> INSTRUCTIONS FOR THE TASK: Set down exactly the lines in the records below that run from the line with "Image resolution: width=2015, height=1848." to the line with "5 дней (989, 40)", inclusive, and nothing more.

(Saved data entries)
□ □ □ □ □
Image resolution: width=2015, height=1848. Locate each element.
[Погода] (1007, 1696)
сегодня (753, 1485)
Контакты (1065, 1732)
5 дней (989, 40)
□ □ □ □ □
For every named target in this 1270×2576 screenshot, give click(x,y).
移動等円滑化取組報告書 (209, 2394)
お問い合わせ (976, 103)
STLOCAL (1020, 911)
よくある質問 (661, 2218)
□ □ □ □ □
> RESULT OF THIS TASK:
Image resolution: width=2015, height=1848. Locate each element.
[Погода] (1007, 1696)
сегодня (753, 1485)
Контакты (1065, 1732)
5 дней (989, 40)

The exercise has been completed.